##### EXERCISE INPUT
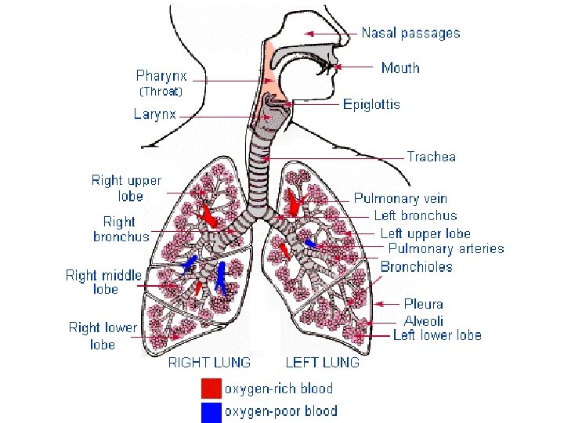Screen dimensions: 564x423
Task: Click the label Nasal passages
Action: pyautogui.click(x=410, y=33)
##########
##### EXERCISE INPUT
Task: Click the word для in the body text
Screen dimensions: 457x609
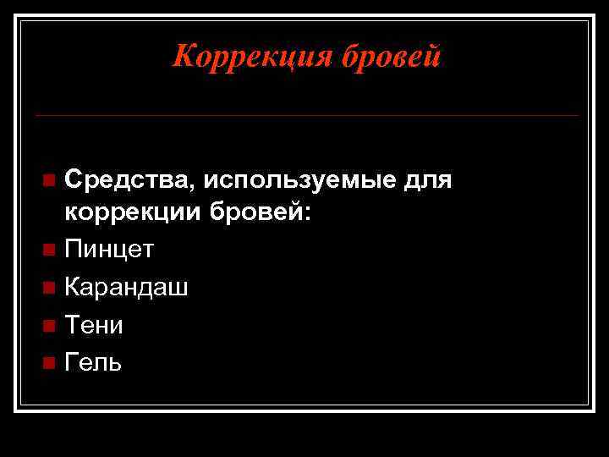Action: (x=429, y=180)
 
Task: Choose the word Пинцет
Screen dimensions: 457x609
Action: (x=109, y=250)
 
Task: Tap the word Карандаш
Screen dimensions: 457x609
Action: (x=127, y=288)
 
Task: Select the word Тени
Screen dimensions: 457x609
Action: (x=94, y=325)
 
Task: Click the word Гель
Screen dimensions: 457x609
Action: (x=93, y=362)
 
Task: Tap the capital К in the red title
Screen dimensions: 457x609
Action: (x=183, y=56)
##########
# WHAT TO DO
Rewrite the material, beginning at the line that contains "Task: Select the word Тени" and stopping after the line that contains "Action: (x=183, y=56)", with "Screen dimensions" replaced by "Display size" and everything else left unchanged.

# SOLUTION
Task: Select the word Тени
Display size: 457x609
Action: (x=94, y=325)
 
Task: Click the word Гель
Display size: 457x609
Action: (x=93, y=362)
 
Task: Tap the capital К in the red title
Display size: 457x609
Action: (x=183, y=56)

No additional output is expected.